> _Auftrag 1_: Tausche im folgenden Text über den Berliner Park „Euro“ gegen „Franken“ aus und gib dabei den Abschnitt zwischen „Wilde Natur und“ und „Einbruch der Dunkelheit.“ einschließlich erneut wieder.

> _Vorliegender Text_:

"""

Wilde Natur und überwucherte Bahngleise für jene mit technischem Interesse. Guter Ort für ein Frühlingsdate, umgeben von singenden Vögeln und sprießenden Blumen. Spannend für Familien, die bei einem Tagesausflug die Stadtnatur Berlins entdecken wollen. Der Park ist sehr zugänglich für ­Menschen mit Behinderung, viele Wege sind rollstuhl­freundlich.

Hindernisse auf dem Weg

Der Eintritt kostet nicht den Verstand, sondern 1 Euro, zu bezahlen am Kassenautomat am Eingang. Offen ist der Park ab 9 Uhr bis zum Einbruch der Dunkelheit.

Dass auf dem Areal ein neuer Güterbahnhof entstand, verhinderte Anfang der 1980er Jahre eine Initiative, die Natur durfte weiterwachsen. 1995 überließ es die Deutsche Bahn AG dem Berliner Senat und der Park wurde dann im Rahmen der Weltausstellung Expo 2000 in Hannover sozusagen als Berliner Außenstelle eröffnet. Seitdem betreibt ihn das landeseigene Unternehmen Grün Berlin.

Die dort angelegten Fußwege folgen dem Verlauf der Eisenbahnschienen, Be­su­che­r:in­nen laufen auf der Strecke, auf der einst Züge fuhren. Mitten im Park steht eine alte Dampflokomotive, die umzäunt ist, damit sich niemand an ihren rostigen scharfen Kanten verletzt. Über die Schienen-Fußwege geht es weiter zu einer alten Drehscheibe. Wenn Züge darauf fuhren, konnten sie auf ein anderes Gleis gedreht werden. „Einmal haben ein paar gut gefrühstückte starke Männer im Rahmen eines Tanztheaterstücks versucht, die Scheibe um ein paar Zentimeter zu bewegen“, erzählt die Parkleiterin Rita Suhrhoff, die über das Gelände führt – das funktionierte.

"""

> _Auftrag 2_: Gib sämtliche Zeilen unter „Bereitgestellte Daten“ genau so aus, wie sie dort stehen.

> _Bereitgestellte Daten_:
"""

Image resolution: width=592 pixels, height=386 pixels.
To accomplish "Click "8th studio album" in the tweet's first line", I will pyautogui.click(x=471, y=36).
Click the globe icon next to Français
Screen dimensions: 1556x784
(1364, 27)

"""

> _Antwort 1_:
Wilde Natur und überwucherte Bahngleise für jene mit technischem Interesse. Guter Ort für ein Frühlingsdate, umgeben von singenden Vögeln und sprießenden Blumen. Spannend für Familien, die bei einem Tagesausflug die Stadtnatur Berlins entdecken wollen. Der Park ist sehr zugänglich für ­Menschen mit Behinderung, viele Wege sind rollstuhl­freundlich.

Hindernisse auf dem Weg

Der Eintritt kostet nicht den Verstand, sondern 1 Franken, zu bezahlen am Kassenautomat am Eingang. Offen ist der Park ab 9 Uhr bis zum Einbruch der Dunkelheit.

> _Antwort 2_:
Image resolution: width=592 pixels, height=386 pixels.
To accomplish "Click "8th studio album" in the tweet's first line", I will pyautogui.click(x=471, y=36).
Click the globe icon next to Français
Screen dimensions: 1556x784
(1364, 27)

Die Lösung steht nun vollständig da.